Carefree’s recycling effort gains national attention

By Curtis Riggs | October 8, 2008

Bob CoadyCoady visits both coasts to talk bulb recycling
CAREFREE – The Town’s fluorescent bulb recycling program could serve as a model for programs in other communities throughout the nation.

In August, Carefree Town Councilman Bob Coady, who heads up Carefree’s recycling effort, went to Washington, D.C. to talk to Texas Congressman Ted Poe about an anticipated glut of CFL fluorescent bulbs from China that will require proper disposal in coming years.

Last month he traveled to Sacramento, Calif. to speak to Sen. George Runner, Vice Chairman of California’s Environmental Affairs Commission, and Mark Rappaport, a California Household Hazardous Waste official, about the need for proper disposal of the small CFL bulbs to avoid groundwater mercury contamination. The concern in California is that while residents are required to properly recycle the CFLs and fluorescent tube lights few cities have proper disposal programs.

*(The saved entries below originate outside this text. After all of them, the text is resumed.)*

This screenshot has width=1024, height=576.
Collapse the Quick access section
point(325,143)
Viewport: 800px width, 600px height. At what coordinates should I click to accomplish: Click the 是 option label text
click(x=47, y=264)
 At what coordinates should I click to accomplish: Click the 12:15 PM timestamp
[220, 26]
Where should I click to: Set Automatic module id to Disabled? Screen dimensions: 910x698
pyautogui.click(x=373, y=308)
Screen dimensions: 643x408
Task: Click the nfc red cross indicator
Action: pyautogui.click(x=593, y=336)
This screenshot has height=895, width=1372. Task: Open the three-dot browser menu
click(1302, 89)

“Carefree’s program could be a model across the nation,” Coady said. Poe and the California leaders like it because it is “simple, safe and cost effective.”

The Carefree bulb-recycling program works well because residents are able to drop off their used bulbs at the Ace Hardware Store in Carefree or at monthly recycling events. The bulbs are then crushed in the E-Lampinator bulb crushing machine the Town purchased for $4,300 a couple of years ago. The bulbs are then recycled properly at a Maricopa County facility.

Coady’s trips to Washington, D.C. and California were made with Ed Domanico, the inventor of the Lampinator machine, and Dr. Joseph DeMaria, a scientist who is concerned about groundwater contamination because of improper recycling of fluorescent bulbs.